This passage is worth examining, since it was actualy cited by Jesus as an answer to the first temptation of the Devil. In addition, though I mentioned that the wandering of the Israelites in the wilderness was a 40 year test, it was initially intented to be a 2 to 3 year test, but the consequences of them failing the first exam at Kadesh (Numbers 13 and 14) we quite fatal, and thus should lend some urgency to our examination, lest we share their fate as well (Hebrews 3 and 4).
This passage gives three of the four reasons why tests and trials occur.

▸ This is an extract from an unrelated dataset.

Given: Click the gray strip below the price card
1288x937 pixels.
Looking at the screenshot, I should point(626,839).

Reason #1: Validating Obedience
The first reason is to validate that the person under test or trial will obey God (v. 2). This may seem a very strange thing for an all-knowing God to do. However, we must realize that God knows and acts based on actualities rather than hypotheticals. That is, God's perception of what we do in the future is a perception of what we actually do, not what we might do, but it is still a perception when looked at from within our universe. While we would prefer that God would credit us for passing a test or trial that He forsees that we would pass, without actually giving us that test or trial, do we really want God to condemn us for failing a test or trial that He forsees that we would fail, without actually giving us the chance to really fail that test? Imagine God condemning someone for failing a test that they never took or underwent! How would you expect that person to justify God's justice if he is condemned for nothing that he did, nor acknowledge God's mercy for sparing him from the consequences of failing a test never taken? Clearly, God would never do such an unjust thing, being the Judge of all the Earth and holding justice as a primary principle and value. The warnings of coming tests and trials is echoed by Jesus, Paul, Peter, and James (Revelation 3:10, Acts 14:21-22, 1 Peter 1:6-7, James 1:2-4), so it isn't as if we haven't been warned!

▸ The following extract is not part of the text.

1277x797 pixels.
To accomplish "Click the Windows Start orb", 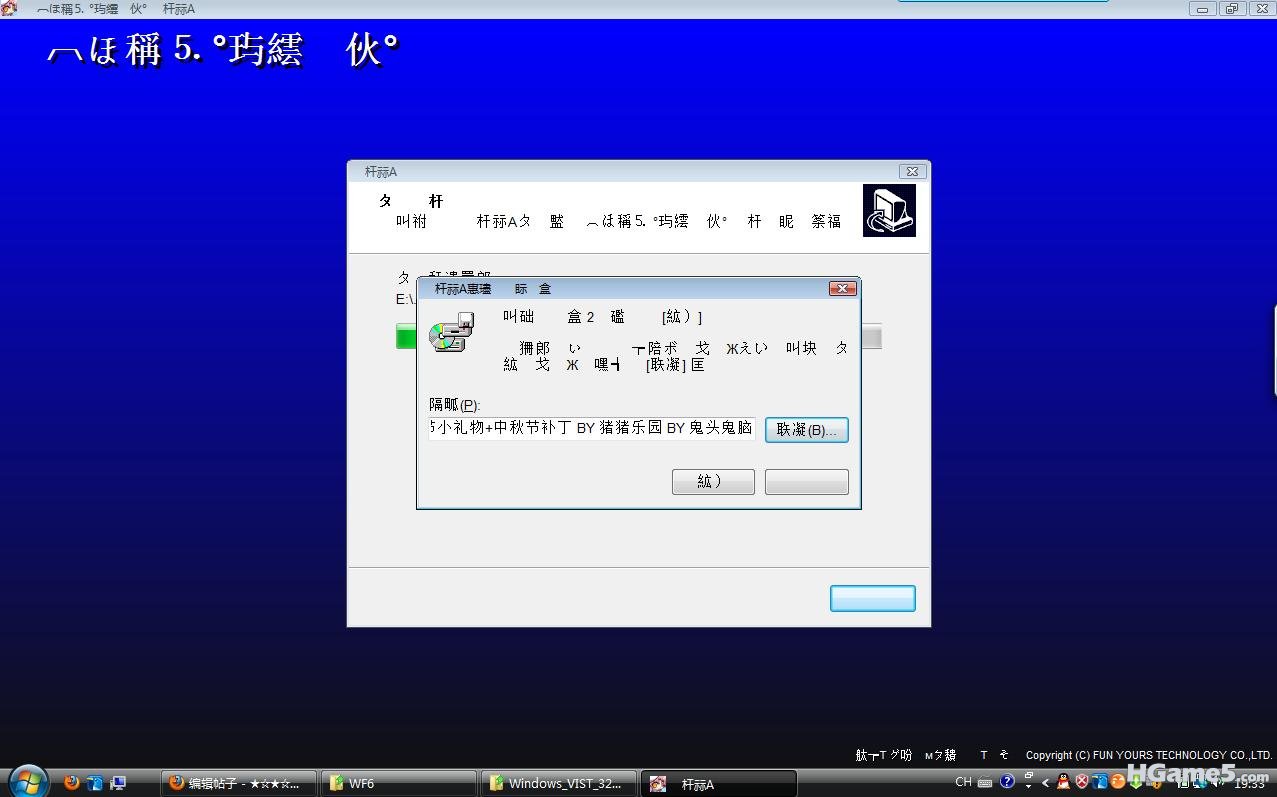I will point(26,781).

The flip side to this aspect (there always is one) is that He cannot justly bless a man for passing a test that was never actually presented, and for the very same reasons that He cannot justly condemn a man for failing a test that was never actually presented. In a sense, there are two ways that God knows, only one of which is by His "foreknowledge" (or more properly, "forerememberance"). The second way is the knowledge that He can point to that has already taken place in objective reality (I.e. knowledge "whose time has come"). Obviously, the knowledge obtained from both ways is precisely and exactly the same, but in the first way, God knows because of His Omnitemporality, while the other way is based on His Omnipresence. What is essential to realize is that, judicially, when it comes to punishments, curses, blessings, and rewards, only knowledge derived from the second way is admissible because the people being judged are bound within the frame of this Universe, which is subject to time. This is why the Last Judgment must necessarily be held at the END of time and human history, for it is only at that time when all the knowledge that God "foresaw" would be required to render a proper Judgment would have come to pass and thus be legally presented as evidence for or against anyone.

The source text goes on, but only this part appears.